EpistasisLinearRegression: OLS fitting¶
EpistasisLinearRegression is the simplest and fastest way to decompose a genotype-phenotype map into epistatic coefficients. It performs ordinary least squares over the epistasis design matrix and writes analytic coefficient standard errors directly into model.epistasis.stdeviations. For complete biallelic libraries encoded with the global (Hadamard) scheme, the model automatically engages a Walsh-Hadamard fast path that scales as O(n log n) instead of O(n^2), up to 6000x faster than the full matrix solve.
Constructor parameters¶
order(int, default1)- Maximum interaction order to fit.
order=1gives the additive model;order=2adds pairwise interactions; and so on up to the length of the sequence. model_type(str, default"global")- Encoding for the design matrix.
"global"uses the Walsh-Hadamard (Hadamard) encoding, which supports the fast path and is the standard choice for most analyses."local"uses the biochemical (local) encoding. n_jobs(int | None, defaultNone)- Number of parallel jobs forwarded to the underlying sklearn
LinearRegressionsolver.Noneuses one job;-1uses all available cores.
Workflow¶
-
Construct the model
Pass the desired interaction order and encoding type to the constructor.
-
Attach a genotype-phenotype map
Call
add_gpmwith aGenotypePhenotypeMapobject. This builds theEpistasisMapand caches the column layout for the design matrix. -
Fit
Call
fit()with no arguments to use the phenotypes stored in the attached GPM. Pass explicitXandyarrays to override. -
Inspect coefficients
Read fitted epistatic coefficients and their standard errors from the
EpistasisMap.
Key methods¶
fit(X=None, y=None)¶
Fit the model to the data. When both X and y are None, the method pulls phenotypes from the attached GPM and, where eligible, uses the Walsh-Hadamard fast path. You can pass:
None: use the GPM's genotypes and phenotypes (recommended)- A 2D NumPy array: treated as a pre-built design matrix
- A 1D array or list of genotype strings: converted to a design matrix automatically
Returns self so calls can be chained.
predict(X=None)¶
Predict phenotypes. Accepts the same X forms as fit. Returns a 1D np.ndarray of predicted phenotype values.
score(X=None, y=None)¶
Return the R^2 coefficient of determination between predicted and observed phenotypes.
hypothesis(X=None, thetas=None)¶
Compute X @ thetas without modifying any stored state. Useful for exploring how predicted phenotypes change under alternative coefficient vectors.
Key attributes¶
| Attribute | Type | Description |
|---|---|---|
model.thetas |
np.ndarray \| None |
Fitted coefficients array, set after fit(). |
model.coef_ |
np.ndarray |
Alias for model.thetas; provided for sklearn API parity. |
model.epistasis |
EpistasisMap |
Map of epistatic sites to fitted values and standard errors. |
model.epistasis.values |
np.ndarray |
Fitted coefficient per site, written by fit(). |
model.epistasis.stdeviations |
np.ndarray |
Analytic OLS standard error per coefficient. |
Complete example¶
import gpmap
from epistasis.models.linear import EpistasisLinearRegression
# Build a genotype-phenotype map (replace with your own data).
gpm = gpmap.GenotypePhenotypeMap(
wildtype="AA",
genotypes=["AA", "AB", "BA", "BB"],
phenotypes=[1.0, 1.5, 1.8, 2.6],
)
# Fit a second-order (pairwise) epistasis model.
model = EpistasisLinearRegression(order=2, model_type="global")
model.add_gpm(gpm)
model.fit()
# Read results.
print("Epistatic coefficients:", model.epistasis.values)
print("Standard errors: ", model.epistasis.stdeviations)

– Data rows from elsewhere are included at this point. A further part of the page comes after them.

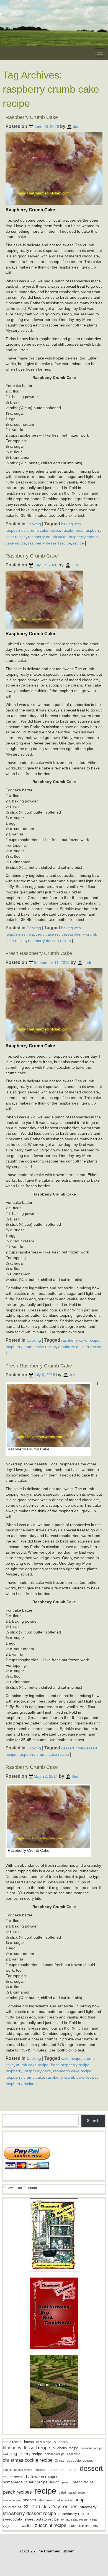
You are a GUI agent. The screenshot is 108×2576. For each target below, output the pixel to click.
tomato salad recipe (74, 2519)
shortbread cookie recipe (55, 2500)
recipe (78, 543)
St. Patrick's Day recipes (51, 2506)
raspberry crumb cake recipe (31, 1346)
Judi (76, 126)
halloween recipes (42, 2476)
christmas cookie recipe (27, 2460)
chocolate (73, 2454)
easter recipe (13, 2477)
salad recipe (76, 2492)
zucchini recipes (83, 2525)
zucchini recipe (50, 2525)
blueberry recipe (65, 2448)
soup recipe (12, 2507)
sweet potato (12, 2519)
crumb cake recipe (44, 530)
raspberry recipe (20, 2083)
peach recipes (17, 2492)
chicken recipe (55, 2454)
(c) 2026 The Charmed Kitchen (47, 2551)
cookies (40, 2469)
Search (93, 2120)
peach (66, 2482)
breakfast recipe (91, 2448)
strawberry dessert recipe (29, 2513)
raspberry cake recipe (47, 934)
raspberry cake (38, 2071)
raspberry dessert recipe (49, 543)
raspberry (14, 2071)
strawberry (88, 2507)
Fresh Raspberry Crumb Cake (39, 953)
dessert (67, 1748)
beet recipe (43, 2442)
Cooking (34, 524)
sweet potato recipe (41, 2519)
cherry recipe (30, 2454)
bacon (29, 2442)
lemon (55, 2482)
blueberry (61, 2442)
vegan (94, 2519)
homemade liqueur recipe (25, 2482)
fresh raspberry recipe (70, 2064)
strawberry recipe (73, 2514)
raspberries (72, 530)
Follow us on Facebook (20, 2188)
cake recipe (71, 2058)
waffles (27, 2526)
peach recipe (83, 2482)
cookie (7, 2469)
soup (79, 2499)
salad (62, 2492)
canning (10, 2453)
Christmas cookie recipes (74, 2461)
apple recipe (12, 2442)
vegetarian (11, 2526)
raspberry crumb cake (47, 537)
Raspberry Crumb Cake (32, 117)
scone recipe (11, 2500)
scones (29, 2500)
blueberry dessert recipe (26, 2447)
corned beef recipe (62, 2470)
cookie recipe (23, 2469)
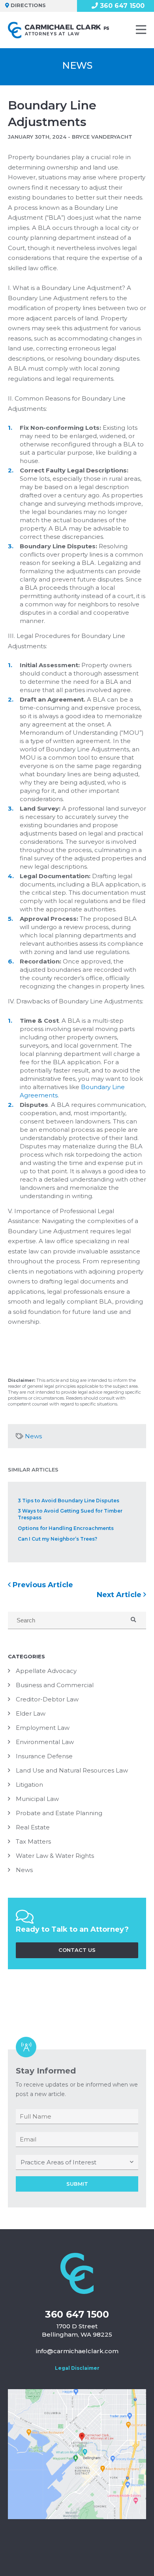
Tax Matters (33, 1841)
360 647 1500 (77, 2314)
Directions (28, 5)
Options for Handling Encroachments (66, 1528)
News (33, 1436)
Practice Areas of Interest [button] (58, 2162)
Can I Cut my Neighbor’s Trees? (57, 1539)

# Predict phenotypes for all genotypes in the GPM.
y_pred = model.predict()
print("Predictions:", y_pred)
# Evaluate goodness-of-fit.
r2 = model.score()
print(f"R^2: {r2:.4f}")
Walsh-Hadamard fast path¶
When you call fit() without supplying an explicit X, the model checks whether the library is eligible for the Walsh-Hadamard transform:
- The GPM must be complete (all 2^L genotypes present for a length-L binary sequence).
model_typemust be"global".ordermust equal the full sequence length (all interactions included).
When all three conditions hold, the fast path computes coefficients in O(n log n) time using fwht_ols_coefficients instead of solving the normal equations. For a fully connected 20-site landscape (2^20, about 1 million genotypes) this translates to a wall-time reduction from hours to seconds.
Note
When the fast path is engaged, the system is exactly determined (n observations, n parameters). Residuals are identically zero, so there are no degrees of freedom available to estimate σ^2. In this case model.epistasis.stdeviations is filled with NaN. Standard errors are only finite for overdetermined systems (more genotypes than parameters).